A few weeks ago I gave my good buddy a bunch of tools I made to help in DMing and asked him to use them to run me as a player.  I wanted to see how they might work for someone else.  Another big reason I wanted to do it was to see what it would be like to experience a Dwarven Outpost.  Would it feel different to run through a dungeon that I had made myself?

It was.  It was cool.  My hireling died in the first room to a panda-headed crab-thing and I desperately searched the place for what I knew I would recognize as the treasure corridor.  Once I found it, I was very cautious about the traps I knew to be there.  And once I'd found the weird treasure he'd put in there, I beat a hasty retreat knowing I had most likely found the best the place had to offer.

Because of the last few posts I got to thinking what if players could have that same experience-- not just of a type of dungeon they can become familiar with by encountering them several times, which the outpost kit was meant to facilitate-- but of a dungeon they knew well because they made it themselves?

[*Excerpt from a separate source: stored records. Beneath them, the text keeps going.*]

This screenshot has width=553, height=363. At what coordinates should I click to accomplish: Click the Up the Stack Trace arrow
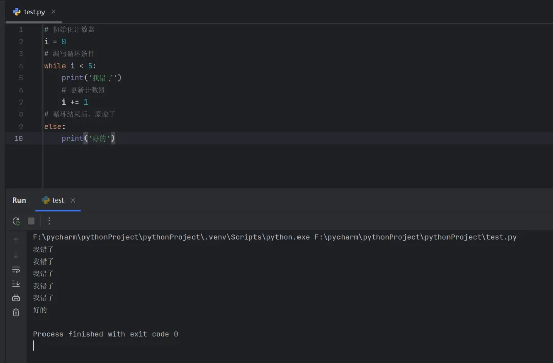(x=16, y=241)
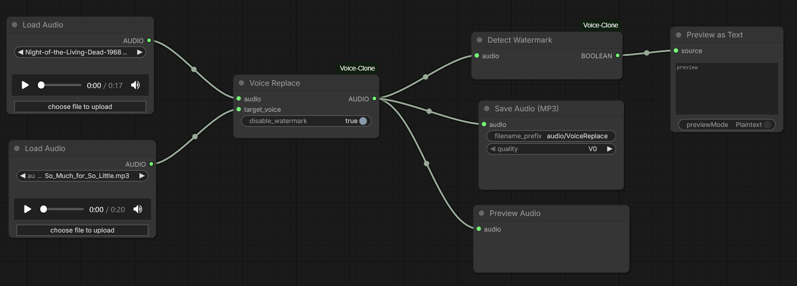797x286 pixels.
Task: Select next file after Night-of-the-Living-Dead
Action: pyautogui.click(x=140, y=53)
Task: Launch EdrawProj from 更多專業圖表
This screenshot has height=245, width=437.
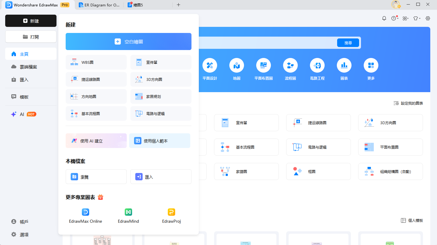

Now, I don't think it would work to say "design a dungeon and we'll run through it" or even to take the more modern, indie route of "let's design a dungeon together that will be fun to run through."  I think the DM has this role because the fun of exploration requires not knowing what is behind the next door (and also having a single creator probably gives a place a more consistent tone and logic). 

But maybe what we could say is "draw up the manor house of your ancestors" or "make a map of the urban sewers you grew up in."  Then the DM can take that map and apply decay, add monsters, and traps left by the waves of inhabitants that have been there since the character left.  And if the party visits that location the player who drew the map would get a little extra spotlight that session: "The secret entrance should be just past the stables, but the stables appear to be gone . . ."

Now, my experience of uncertain familiarity with the dungeon worked in part for me because 1) it had been months since I made the outpost kit and it wasn't fresh in my mind and 2) the tetramorph aspect of it let it be shuffled around a bit.

So what might work here is to have players make something well in advance of them experiencing it.  I'm not sure about the tetramorphs bit.  It would make "familiar with, but not sure about" work better but it feels like a lot to pawn off on a player.  I suppose if you had enough players with magic-user characters you could ask each of them to decide on a room a typical Mages Guild would have.

Hmm, or maybe I could just design a set of tetramorphs stencils for each class, say typical sewers for thieves, typical church catacombs for clerics, and then give each out to players who choose those classes.  They could even have them in hand as they explore "By the shape of this room I think were are in the central junction."

You would think that high mortality games could cause a problem.  That having a player draw a map of a guild hall and then having that player's character die immediately would make the map a waste of effort.  But the goal here is familiarity for the player, not necessarily rigid narrative logic for the characters.  Heck, you could just say that player's new character had heard tales of such a place.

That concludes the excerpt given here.